→ **Exercise prompt**
All lines below starting at the one that holds "Toggle the 提示 hints checkbox" and ending at the one that holds "Click the records" should be printed exactly, ends included. Pictures should not be printed, nor anything else.

→ **Exercise input**
+-------+
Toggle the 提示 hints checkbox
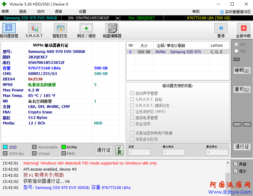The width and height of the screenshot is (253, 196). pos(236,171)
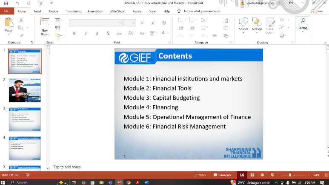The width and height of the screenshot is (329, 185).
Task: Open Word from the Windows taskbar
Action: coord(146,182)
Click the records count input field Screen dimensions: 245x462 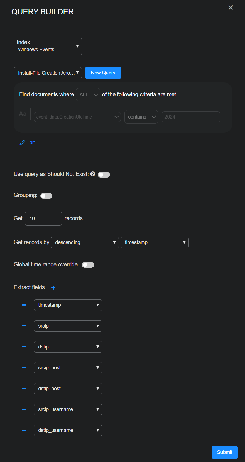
+-------+
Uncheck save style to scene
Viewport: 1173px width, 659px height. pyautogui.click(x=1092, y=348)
+-------+
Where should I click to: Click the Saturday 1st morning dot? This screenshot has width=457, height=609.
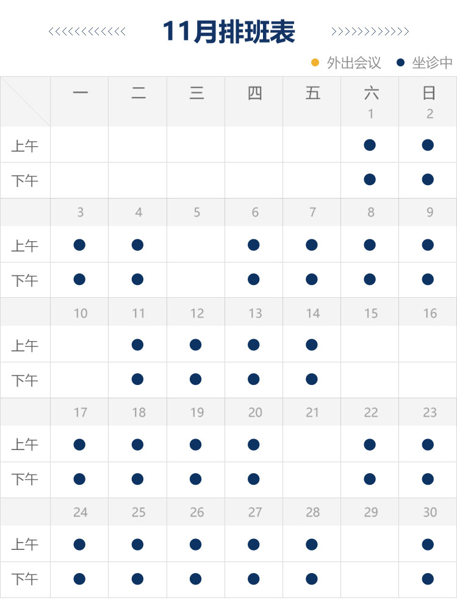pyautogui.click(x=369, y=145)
+-------+
→ **Reply**
Toggle the 提示 hints checkbox
The width and height of the screenshot is (253, 196). pos(236,171)
The width and height of the screenshot is (329, 185).
Task: Open Word from the Windows taskbar
Action: coord(146,182)
Click the records count input field Screen dimensions: 245x462 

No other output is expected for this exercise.